### TASK INSTRUCTIONS
Express every line of the items below as a JSON list of strings, one string per line, skipping blank lines and leaving the pictures out.

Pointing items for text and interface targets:
** Begin **
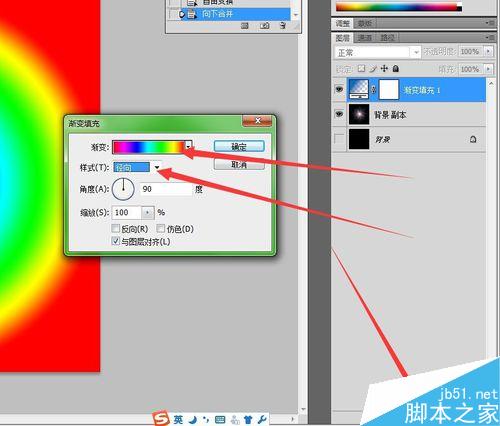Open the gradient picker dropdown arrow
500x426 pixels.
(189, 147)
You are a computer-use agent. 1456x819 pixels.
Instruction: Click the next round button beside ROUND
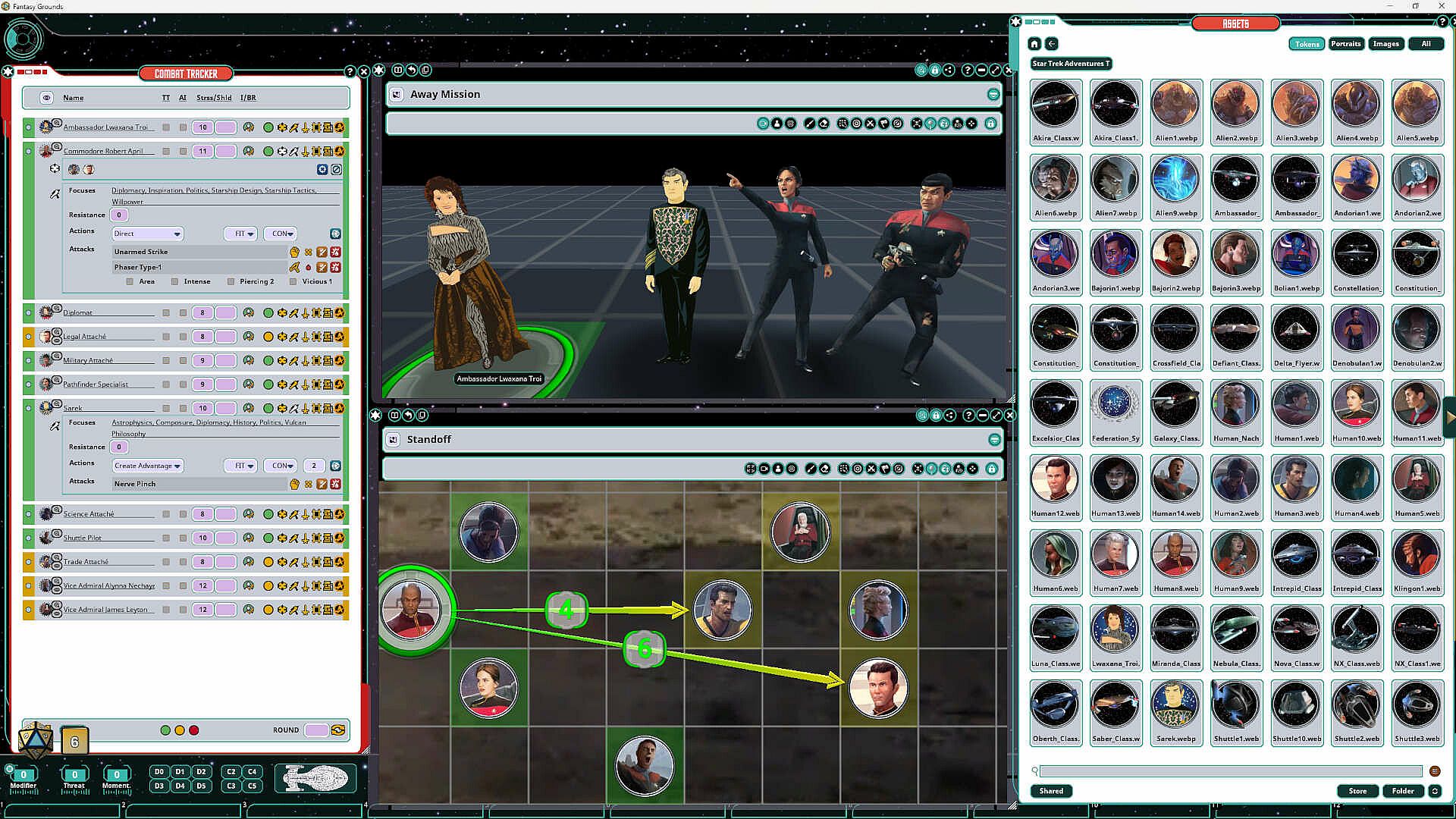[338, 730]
** End **
### RESULT
[
  "Open the gradient picker dropdown arrow",
  "500x426 pixels.",
  "(189, 147)",
  "You are a computer-use agent. 1456x819 pixels.",
  "Instruction: Click the next round button beside ROUND",
  "[338, 730]"
]